Excerpted passage:

Extraction is considered one of the easiest and yet the trickiest of all dental procedures. Done properly and with proper preoperative investigations, an extraction wound heals without any untoward events. But sometimes due to some reasons the wound does not heal as it should and continues bleeding without provocation.
How does a clot form? Whenever there is a cut or an open wound on any tissue there is associated loss of blood which is called bleeding. However, in normal situations, once bleeding starts the body marches its control systems in place to control the loss of blood. Blood when exposed to air forms collagen fibers. These fibers attract platelets which adhere to these fibers. The platelets in turn release a chemical to attract more platelets. A mesh is soon formed containing collagen fibers, RBCs, WBCs and platelets. These signal a host of clot formation processes to commence and soon a compact plug is formed over the bleeding vessel which corks the bleeding.
In an extraction wound there are certain basic difficulties to overcome in order to seal the bleeding. The wound is of the nature of a socket, often without any approximating soft tissues. When tissues approximate over a wound, the clot is maintained within the envelop of such tissues and is prevented from dislodging. No such luck in a tooth extraction socket.
Prolonged post extraction bleeding may be primary or secondary. Primary bleeding is that which doesn’t stop right after the extraction. It may either be frank bleeding or slow oozing. Secondary or reactionary bleeding is one which occurs several hours after the initial clot formation has taken place.

Given information:
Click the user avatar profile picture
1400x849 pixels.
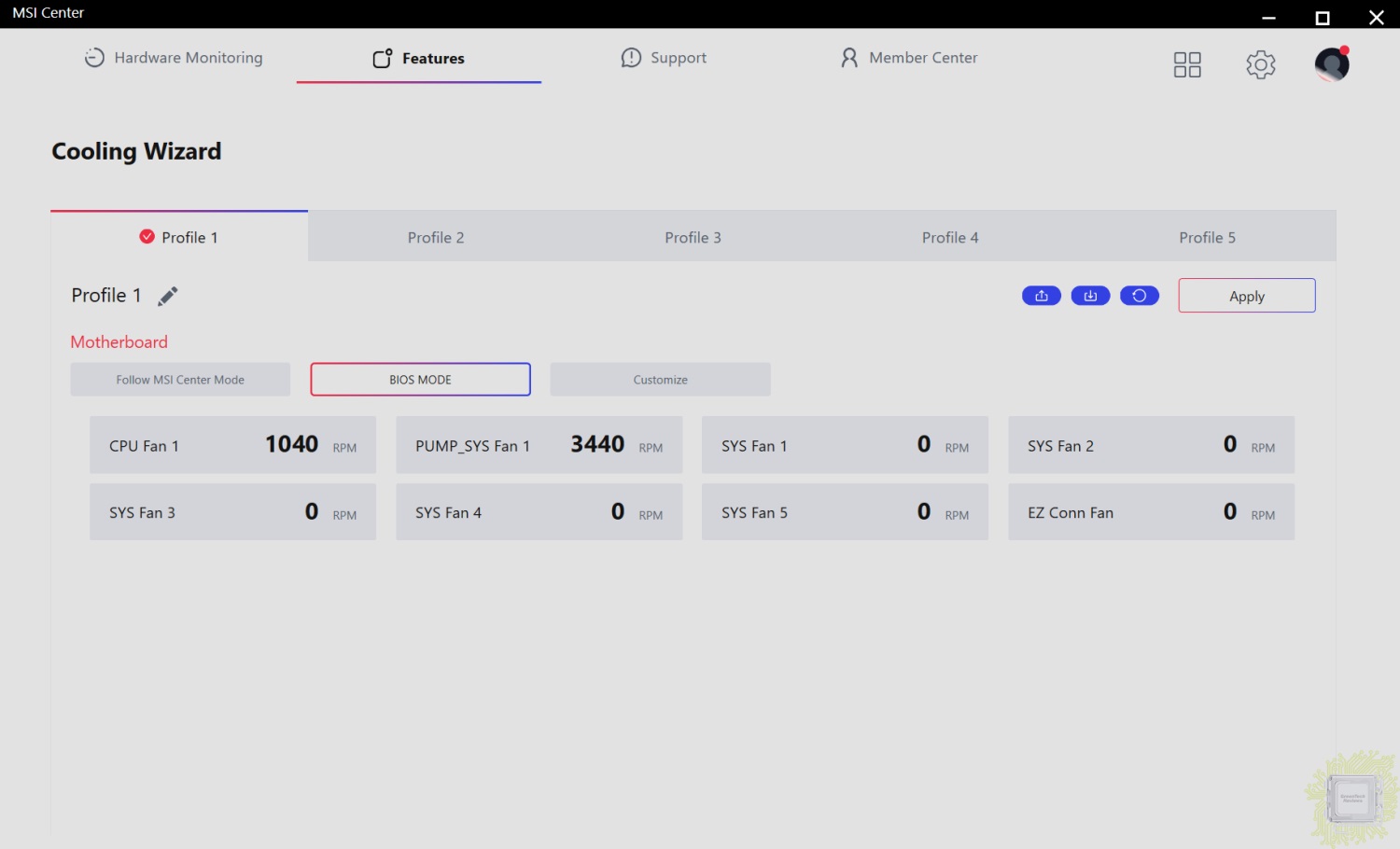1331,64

...

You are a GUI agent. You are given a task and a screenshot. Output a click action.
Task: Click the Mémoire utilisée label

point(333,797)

Directions for this task:
Continue the passage on bleeding after tooth extraction, starting after its final sentence.

Reply:
Primary bleeding occurs if there is any deterrent in the clot formation mechanism. Hemophilia and other bleeding disorders cause severe post-operative bleeding. Thrombocytopenia or low platelet count is one of the reasons for continued bleeding. Presence of granulation tissue in the socket, or traumatic extractions are other causes for protracted bleeding.
Secondary bleeding is often due to loss of blood clot due to patient’s ignorance of post-extraction instructions issued by the dentist.
The protracted bleeding in the second event is fairly easy to overcome. Administer a local anesthetic to the patient and curette the socket with a spoon excavator to induce fresh bleeding. Proceed with the normal post-extraction procedure of placing a pressure pack and reiterate the instructions to the patient. Severe bleeding can be controlled with oral tranexamic acid administration.
Bleeding in case of hemophilia or thrombocytopenia may be somewhat more difficult to control than secondary bleeding. For mild bleeding ethamsylate oral administration is enough to arrest the oozing. Where bleeding is not controlled by ethamsylate, an intramuscular injection of botropase or tranexamic acid is often enough to control the bleeding.
Other measures to control the bleeding are gelfoam or bone wax.
Proceed with the pressure pack. Ask the patient to chew hard on the pack and maintain the pressure for about an hour to an hour and a half. Following this the patient should remove the pressure pack and not place any new pack or cotton back in.
The best way to avoid this possibility is to ensure the bleeding time and clotting time of all patients before you do an extraction. The normal range of platelets are 2,00,000 to 450,000. Anything lesser than 150,000 should be investigated, and the extraction should be postponed to after the platelet count is restored.